BEGIN SUPPLIED PASSAGE

Quality Statement 12: Health Care Provider Training and Education
People who have developed or are at risk of developing a venous leg ulcer receive care from health care providers with training and education in the assessment and treatment of venous leg ulcers.


Quality Statement 13: Transitions in Care
People with a venous leg ulcer who transition between care settings have a team or provider who is accountable for coordination and communication to ensure the effective transfer of information related to their care.

1

Screening for Peripheral Arterial Disease

People with a suspected venous leg ulcer are screened for peripheral arterial disease using the ankle-brachial pressure index (ABPI) or an alternative such as the toe-brachial pressure index (TBPI) if ABPI is not possible. Screening is conducted by a trained health care professional during the initial comprehensive assessment and at regular intervals (at least every 12 months) thereafter.


Prior to treatment, it is crucial to determine the cause and type of leg ulcer, because arterial and venous leg ulcers require different approaches to treatment and management. For example, compression therapy is an appropriate treatment for venous ulcers (see Quality Statement 5) but may not be appropriate or safe for arterial leg ulcers, depending on the severity of the arterial disease. Approximately 15% to 25% of people with venous leg ulcers will also have peripheral arterial disease. Measurement of ABPI using Doppler ultrasound is the most common way to identify the presence of arterial disease; however, the test should be conducted by trained health care providers, and the results may be unreliable if people have calcification or diabetes.

For Patients

If your health care professional thinks you might have a leg ulcer, you should have a test for peripheral arterial disease at least once a year. The results will determine what type of treatment you should have, such as compression therapy.


For Clinicians

Conduct ABPI or alternative testing to screen for the presence of peripheral arterial disease if you suspect that someone has a venous leg ulcer. This should be done during the initial comprehensive assessment and at appropriate intervals thereafter to determine and ensure the appropriate treatment.


For Health Services

Ensure that tools, systems, processes, and resources are in place to support clinicians in conducting ABPI or alternative testing to screen for the presence of peripheral arterial disease when they suspect that someone has a venous leg ulcer. This includes providing access to training programs and materials.

END SUPPLIED PASSAGE
BEGIN LISTED ENTRIES

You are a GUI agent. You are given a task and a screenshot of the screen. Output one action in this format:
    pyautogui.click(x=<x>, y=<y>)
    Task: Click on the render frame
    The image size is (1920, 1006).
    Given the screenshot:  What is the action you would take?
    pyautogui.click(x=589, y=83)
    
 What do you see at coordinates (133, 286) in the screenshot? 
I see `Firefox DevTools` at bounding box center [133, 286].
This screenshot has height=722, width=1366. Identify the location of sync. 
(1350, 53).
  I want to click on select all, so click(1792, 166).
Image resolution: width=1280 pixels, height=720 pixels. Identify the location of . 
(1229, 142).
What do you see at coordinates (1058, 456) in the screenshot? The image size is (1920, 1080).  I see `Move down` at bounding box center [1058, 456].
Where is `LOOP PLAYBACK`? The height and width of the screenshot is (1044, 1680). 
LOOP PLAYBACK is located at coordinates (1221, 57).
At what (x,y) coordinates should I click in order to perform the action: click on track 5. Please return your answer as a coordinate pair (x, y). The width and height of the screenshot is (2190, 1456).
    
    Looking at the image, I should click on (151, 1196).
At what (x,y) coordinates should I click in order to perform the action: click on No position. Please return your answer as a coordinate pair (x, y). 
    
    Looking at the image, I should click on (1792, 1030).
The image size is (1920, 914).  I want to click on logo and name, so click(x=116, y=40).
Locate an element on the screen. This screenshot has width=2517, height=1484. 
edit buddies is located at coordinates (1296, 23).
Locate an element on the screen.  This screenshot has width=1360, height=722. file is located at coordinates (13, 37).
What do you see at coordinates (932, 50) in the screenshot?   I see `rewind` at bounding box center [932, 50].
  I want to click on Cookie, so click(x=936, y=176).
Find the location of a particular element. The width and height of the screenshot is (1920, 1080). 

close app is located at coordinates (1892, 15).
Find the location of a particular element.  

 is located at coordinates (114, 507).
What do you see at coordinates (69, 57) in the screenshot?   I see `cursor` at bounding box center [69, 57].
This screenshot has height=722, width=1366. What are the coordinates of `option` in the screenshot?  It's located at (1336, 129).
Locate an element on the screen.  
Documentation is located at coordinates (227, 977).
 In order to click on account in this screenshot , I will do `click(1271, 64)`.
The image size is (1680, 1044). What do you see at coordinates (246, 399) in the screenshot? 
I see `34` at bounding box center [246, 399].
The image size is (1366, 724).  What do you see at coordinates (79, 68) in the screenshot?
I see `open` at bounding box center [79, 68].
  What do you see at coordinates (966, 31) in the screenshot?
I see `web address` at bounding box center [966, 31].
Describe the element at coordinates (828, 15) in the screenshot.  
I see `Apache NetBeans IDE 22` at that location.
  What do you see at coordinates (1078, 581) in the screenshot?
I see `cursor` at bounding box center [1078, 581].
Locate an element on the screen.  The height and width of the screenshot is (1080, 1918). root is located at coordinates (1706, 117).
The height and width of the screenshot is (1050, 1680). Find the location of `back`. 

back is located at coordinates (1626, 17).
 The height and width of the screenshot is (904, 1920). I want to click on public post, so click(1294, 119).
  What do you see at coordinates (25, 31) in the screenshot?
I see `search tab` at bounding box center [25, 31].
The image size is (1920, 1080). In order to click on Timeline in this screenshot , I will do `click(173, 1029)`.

END LISTED ENTRIES

PROBLEM A
Copy out everything from "For Patients" down to "the appropriate treatment." in the venous leg ulcer text above, keeping every word unchanged.
PROBLEM B
Translate this sentence from the venous leg ulcer text into Spanish: "The results will determine what type of treatment you should have, such as compression therapy."

RESPONSE A
For Patients

If your health care professional thinks you might have a leg ulcer, you should have a test for peripheral arterial disease at least once a year. The results will determine what type of treatment you should have, such as compression therapy.


For Clinicians

Conduct ABPI or alternative testing to screen for the presence of peripheral arterial disease if you suspect that someone has a venous leg ulcer. This should be done during the initial comprehensive assessment and at appropriate intervals thereafter to determine and ensure the appropriate treatment.

RESPONSE B
Los resultados determinarán qué tipo de tratamiento debe recibir, como la terapia de compresión.